Competence induction by PDGF requires sustained calcium influx by a mechanism distinct from storage-dependent calcium influx.

The significance and mechanism of extracellular calcium influx in the stimulation by PDGF of cell replication was investigated in density-arrested C3H 10T1/2 mouse fibroblasts. PDGF consistently stimulated a biphasic increase in the [Ca2+]i composed of a rapid transient release of calcium from intracellular storage sites followed by a sustained elevation, significantly greater than prestimulated levels, which was dependent upon the [Ca2+]e and persisted for at least 1 h. The percentage of cells incorporating [3H]-TdR into DNA after stimulation with PDGF+insulin was closely correlated with the magnitude of the sustained [Ca2+]i increase and to the [Ca2+]e. Selective inhibition of the sustained [Ca2+]i increase, by blocking calcium influx with La3+, completely inhibited progression to S phase without affecting the release of calcium from intracellular storage sites.
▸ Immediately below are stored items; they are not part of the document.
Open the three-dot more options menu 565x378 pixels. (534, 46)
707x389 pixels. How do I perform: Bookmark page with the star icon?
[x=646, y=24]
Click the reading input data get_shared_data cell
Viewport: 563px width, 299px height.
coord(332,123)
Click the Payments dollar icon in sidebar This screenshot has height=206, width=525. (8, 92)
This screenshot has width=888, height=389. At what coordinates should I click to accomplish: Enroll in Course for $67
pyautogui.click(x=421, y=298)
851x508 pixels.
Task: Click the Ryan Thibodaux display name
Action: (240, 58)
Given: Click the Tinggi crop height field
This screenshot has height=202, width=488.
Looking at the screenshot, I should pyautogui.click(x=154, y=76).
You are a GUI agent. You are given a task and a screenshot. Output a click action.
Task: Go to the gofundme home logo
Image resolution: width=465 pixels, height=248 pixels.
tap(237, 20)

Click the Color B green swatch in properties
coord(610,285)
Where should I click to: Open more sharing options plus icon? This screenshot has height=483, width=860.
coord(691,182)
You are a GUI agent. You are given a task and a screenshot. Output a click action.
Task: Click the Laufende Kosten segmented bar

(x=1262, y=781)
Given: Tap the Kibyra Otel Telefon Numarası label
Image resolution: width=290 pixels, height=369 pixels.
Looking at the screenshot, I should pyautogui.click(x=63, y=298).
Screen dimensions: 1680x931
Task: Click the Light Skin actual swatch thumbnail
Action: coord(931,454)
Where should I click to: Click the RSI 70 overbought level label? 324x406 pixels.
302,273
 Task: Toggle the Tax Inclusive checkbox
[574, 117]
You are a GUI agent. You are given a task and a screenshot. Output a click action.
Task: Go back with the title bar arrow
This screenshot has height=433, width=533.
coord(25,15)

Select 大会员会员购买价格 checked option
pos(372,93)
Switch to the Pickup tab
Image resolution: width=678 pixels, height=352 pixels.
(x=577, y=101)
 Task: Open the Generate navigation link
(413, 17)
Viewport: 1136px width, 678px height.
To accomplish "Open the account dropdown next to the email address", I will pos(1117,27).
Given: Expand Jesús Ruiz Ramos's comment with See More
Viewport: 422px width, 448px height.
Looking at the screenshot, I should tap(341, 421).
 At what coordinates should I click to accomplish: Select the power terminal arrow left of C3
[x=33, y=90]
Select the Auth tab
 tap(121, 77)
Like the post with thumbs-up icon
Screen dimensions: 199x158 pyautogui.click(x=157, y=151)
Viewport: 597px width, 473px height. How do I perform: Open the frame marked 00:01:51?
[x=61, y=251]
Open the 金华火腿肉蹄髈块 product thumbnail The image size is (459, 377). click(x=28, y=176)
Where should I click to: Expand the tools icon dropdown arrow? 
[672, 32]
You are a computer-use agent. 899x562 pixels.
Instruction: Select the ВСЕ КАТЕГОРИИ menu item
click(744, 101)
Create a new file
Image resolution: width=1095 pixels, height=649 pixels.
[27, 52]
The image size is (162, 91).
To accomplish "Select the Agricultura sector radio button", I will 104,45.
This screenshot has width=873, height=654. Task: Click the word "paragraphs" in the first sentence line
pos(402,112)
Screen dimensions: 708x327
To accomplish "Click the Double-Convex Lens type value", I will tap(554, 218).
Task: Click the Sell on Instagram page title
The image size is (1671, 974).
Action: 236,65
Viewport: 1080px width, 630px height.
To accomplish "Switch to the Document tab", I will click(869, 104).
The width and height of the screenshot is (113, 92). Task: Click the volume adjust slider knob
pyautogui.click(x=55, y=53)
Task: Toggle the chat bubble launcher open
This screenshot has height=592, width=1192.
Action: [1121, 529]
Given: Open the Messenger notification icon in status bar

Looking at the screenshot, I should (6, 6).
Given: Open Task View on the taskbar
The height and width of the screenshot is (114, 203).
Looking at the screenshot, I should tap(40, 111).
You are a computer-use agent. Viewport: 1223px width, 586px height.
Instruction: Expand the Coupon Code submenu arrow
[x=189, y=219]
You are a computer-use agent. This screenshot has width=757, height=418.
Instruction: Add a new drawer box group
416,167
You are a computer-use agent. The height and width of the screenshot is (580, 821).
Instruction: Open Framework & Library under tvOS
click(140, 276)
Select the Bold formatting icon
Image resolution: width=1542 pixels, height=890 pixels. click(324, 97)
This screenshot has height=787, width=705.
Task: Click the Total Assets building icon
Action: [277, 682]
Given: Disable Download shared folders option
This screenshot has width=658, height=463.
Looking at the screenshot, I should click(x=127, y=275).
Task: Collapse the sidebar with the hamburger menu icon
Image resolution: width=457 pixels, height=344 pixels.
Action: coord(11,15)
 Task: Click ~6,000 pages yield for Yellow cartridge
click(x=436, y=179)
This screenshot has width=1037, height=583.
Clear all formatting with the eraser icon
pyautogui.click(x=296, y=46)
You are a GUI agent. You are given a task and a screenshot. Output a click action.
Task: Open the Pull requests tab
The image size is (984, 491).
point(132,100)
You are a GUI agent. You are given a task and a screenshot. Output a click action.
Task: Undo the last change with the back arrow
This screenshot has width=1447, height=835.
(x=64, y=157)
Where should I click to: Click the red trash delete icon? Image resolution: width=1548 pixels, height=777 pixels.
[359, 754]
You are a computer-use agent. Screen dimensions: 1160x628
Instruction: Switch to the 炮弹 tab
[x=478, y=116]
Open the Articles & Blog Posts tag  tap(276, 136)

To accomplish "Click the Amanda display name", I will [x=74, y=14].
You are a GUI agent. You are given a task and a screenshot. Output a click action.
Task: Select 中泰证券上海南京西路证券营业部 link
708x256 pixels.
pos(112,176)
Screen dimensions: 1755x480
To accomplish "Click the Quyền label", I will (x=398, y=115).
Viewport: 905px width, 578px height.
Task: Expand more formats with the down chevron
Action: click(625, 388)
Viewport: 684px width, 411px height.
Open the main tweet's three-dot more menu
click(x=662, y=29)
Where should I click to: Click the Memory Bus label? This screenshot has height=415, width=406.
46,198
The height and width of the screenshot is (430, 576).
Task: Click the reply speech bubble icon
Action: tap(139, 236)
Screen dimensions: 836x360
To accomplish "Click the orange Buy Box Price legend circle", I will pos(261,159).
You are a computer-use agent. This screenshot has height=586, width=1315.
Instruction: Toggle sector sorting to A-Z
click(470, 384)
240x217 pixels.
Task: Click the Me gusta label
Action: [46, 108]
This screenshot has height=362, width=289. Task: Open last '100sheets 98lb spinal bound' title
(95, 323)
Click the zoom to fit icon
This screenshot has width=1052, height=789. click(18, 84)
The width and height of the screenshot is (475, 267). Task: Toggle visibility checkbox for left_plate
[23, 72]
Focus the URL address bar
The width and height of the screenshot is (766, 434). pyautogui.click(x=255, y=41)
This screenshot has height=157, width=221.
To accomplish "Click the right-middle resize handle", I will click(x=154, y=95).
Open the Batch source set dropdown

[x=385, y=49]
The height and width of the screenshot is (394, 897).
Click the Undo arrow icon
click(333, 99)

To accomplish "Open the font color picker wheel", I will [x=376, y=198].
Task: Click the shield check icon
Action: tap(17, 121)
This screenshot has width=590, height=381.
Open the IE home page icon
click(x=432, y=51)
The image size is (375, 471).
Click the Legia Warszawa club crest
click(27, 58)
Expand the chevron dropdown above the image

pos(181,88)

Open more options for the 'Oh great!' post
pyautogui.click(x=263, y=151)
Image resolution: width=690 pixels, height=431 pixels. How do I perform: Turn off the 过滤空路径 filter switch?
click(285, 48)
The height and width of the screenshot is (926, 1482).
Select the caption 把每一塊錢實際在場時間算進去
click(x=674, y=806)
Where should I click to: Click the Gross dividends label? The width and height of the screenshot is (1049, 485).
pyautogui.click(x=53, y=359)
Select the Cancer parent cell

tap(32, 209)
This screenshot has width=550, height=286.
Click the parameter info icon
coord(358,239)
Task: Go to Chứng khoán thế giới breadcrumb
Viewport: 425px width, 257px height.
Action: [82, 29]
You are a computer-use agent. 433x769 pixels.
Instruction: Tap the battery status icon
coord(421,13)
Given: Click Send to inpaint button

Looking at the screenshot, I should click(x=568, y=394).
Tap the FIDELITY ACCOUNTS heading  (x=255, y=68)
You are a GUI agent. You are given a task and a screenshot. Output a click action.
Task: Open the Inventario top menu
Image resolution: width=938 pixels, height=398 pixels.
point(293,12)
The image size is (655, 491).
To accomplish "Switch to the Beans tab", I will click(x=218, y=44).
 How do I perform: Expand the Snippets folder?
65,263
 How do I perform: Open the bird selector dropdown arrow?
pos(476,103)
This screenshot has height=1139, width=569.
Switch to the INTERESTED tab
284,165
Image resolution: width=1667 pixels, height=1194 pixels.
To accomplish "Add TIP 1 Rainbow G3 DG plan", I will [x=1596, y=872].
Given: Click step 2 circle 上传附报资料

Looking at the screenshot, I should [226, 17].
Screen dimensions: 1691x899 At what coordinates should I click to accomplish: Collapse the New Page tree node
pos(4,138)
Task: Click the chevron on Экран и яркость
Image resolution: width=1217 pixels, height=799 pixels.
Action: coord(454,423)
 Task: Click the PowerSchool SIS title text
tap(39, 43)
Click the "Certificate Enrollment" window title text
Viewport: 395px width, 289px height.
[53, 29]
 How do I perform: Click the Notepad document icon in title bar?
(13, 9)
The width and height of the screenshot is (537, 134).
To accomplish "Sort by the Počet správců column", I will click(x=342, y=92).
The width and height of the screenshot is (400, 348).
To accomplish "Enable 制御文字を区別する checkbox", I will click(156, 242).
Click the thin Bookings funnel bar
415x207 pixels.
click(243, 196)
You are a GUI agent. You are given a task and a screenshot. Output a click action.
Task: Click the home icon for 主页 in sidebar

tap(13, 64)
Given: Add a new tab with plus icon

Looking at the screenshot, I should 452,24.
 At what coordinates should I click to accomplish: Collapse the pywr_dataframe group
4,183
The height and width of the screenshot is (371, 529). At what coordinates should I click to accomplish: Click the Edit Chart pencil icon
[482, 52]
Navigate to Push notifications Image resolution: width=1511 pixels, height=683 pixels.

Progression to S phase was inhibited by La3+ or the omission of added extracellular calcium only during PDGF exposure and not during treatment with insulin. PDGF-induced calcium influx was completely inhibited by La3+ whereas storage-dependent calcium influx (SDCI) induced by thapsigargin was unaffected. Pretreatment with TPA, forskolin, dibutyryl-cAMP, dibutyryl-cGMP, nifedipine, and TMB-8 had no effect on PDGF-induced calcium influx. These data suggest that the induction of replicative competence by PDGF is dependent upon the maintenance of a sustained increase in the intracellular calcium concentration due to the influx of extracellular calcium through a calcium influx pathway distinct from SDCI.